Gooey Bars (aka Cream Cheese Bars)
I have no idea what these bars should actually be called or where this recipe really came from… It’s likely to have come on the back of a cream cheese box for all I know. (Actually, Google helped me to find this recipe which is the same). This is another recipe that my family loves. My sisters practically know this recipe by heart. Similar to the “best dang thing ever bars”, my sisters also prefer to underbake these bars, hence the name gooey bars. I tend to like my bars fully cooked so they hold their shape better. If you prefer an even gooier texture, take these out of the oven a couple minutes early.
I know some of you will shudder at the thought of using a box cake mix. I agree that in general, I would much rather make a cake/cookie/brownie from scratch. For starters, it’s a lot more fun as a baker to measure everything out and follow a recipe that has more than two steps. Not to mention knowing exactly what is in your food (and being able to pronounce it all!) I do however believe that boxed cake mix has a time and a place. One of those places being in this bar.

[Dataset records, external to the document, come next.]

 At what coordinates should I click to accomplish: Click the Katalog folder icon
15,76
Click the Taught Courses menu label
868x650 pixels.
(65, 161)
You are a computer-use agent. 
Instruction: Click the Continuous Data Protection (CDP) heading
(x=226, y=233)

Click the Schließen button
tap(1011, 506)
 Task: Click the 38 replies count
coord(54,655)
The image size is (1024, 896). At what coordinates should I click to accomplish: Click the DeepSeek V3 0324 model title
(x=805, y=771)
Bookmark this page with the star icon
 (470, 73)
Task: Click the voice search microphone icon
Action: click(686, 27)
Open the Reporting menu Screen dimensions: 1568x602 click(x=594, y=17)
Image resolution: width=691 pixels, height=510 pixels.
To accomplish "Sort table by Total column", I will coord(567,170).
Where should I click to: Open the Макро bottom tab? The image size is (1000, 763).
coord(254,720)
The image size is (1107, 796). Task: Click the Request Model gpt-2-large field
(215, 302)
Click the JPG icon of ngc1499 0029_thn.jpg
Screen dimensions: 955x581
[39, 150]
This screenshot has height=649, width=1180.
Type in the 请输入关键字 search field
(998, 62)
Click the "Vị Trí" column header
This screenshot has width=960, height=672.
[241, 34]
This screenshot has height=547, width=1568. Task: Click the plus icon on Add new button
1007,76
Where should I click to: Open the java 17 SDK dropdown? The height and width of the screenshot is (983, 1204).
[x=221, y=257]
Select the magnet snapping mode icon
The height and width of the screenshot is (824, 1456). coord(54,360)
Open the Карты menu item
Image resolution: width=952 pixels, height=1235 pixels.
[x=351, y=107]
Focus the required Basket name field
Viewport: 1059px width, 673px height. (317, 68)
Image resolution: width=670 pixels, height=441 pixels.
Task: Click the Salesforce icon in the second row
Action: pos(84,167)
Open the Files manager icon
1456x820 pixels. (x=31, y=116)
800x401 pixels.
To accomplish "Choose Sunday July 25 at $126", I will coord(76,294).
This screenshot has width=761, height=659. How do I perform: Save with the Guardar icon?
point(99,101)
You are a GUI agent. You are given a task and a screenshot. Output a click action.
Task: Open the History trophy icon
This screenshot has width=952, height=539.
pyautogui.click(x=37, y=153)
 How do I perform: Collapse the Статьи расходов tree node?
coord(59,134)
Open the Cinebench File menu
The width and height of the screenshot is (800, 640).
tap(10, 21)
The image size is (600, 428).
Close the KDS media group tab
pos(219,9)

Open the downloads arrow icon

These bars taste almost like a cheesecake with a great chewy shortbread crust. Everyone that tried one really enjoyed them and Hubby ate an embarassingly large number of these bars.
Gooey Bars
Yield: 30
Ingredients:
1 box yellow cake mix
1/2 cup butter, melted
3 eggs
1 pound powdered sugar
1 8-oz package cream cheese
Directions:
Mix cake mix, margarine & 1 egg with fork. Press into bottom of greased 9 x 13 pan, set aside.
Beat powdered sugar, cream cheese and 2 eggs for 4 or 5 minutes. Pour over cake mixture.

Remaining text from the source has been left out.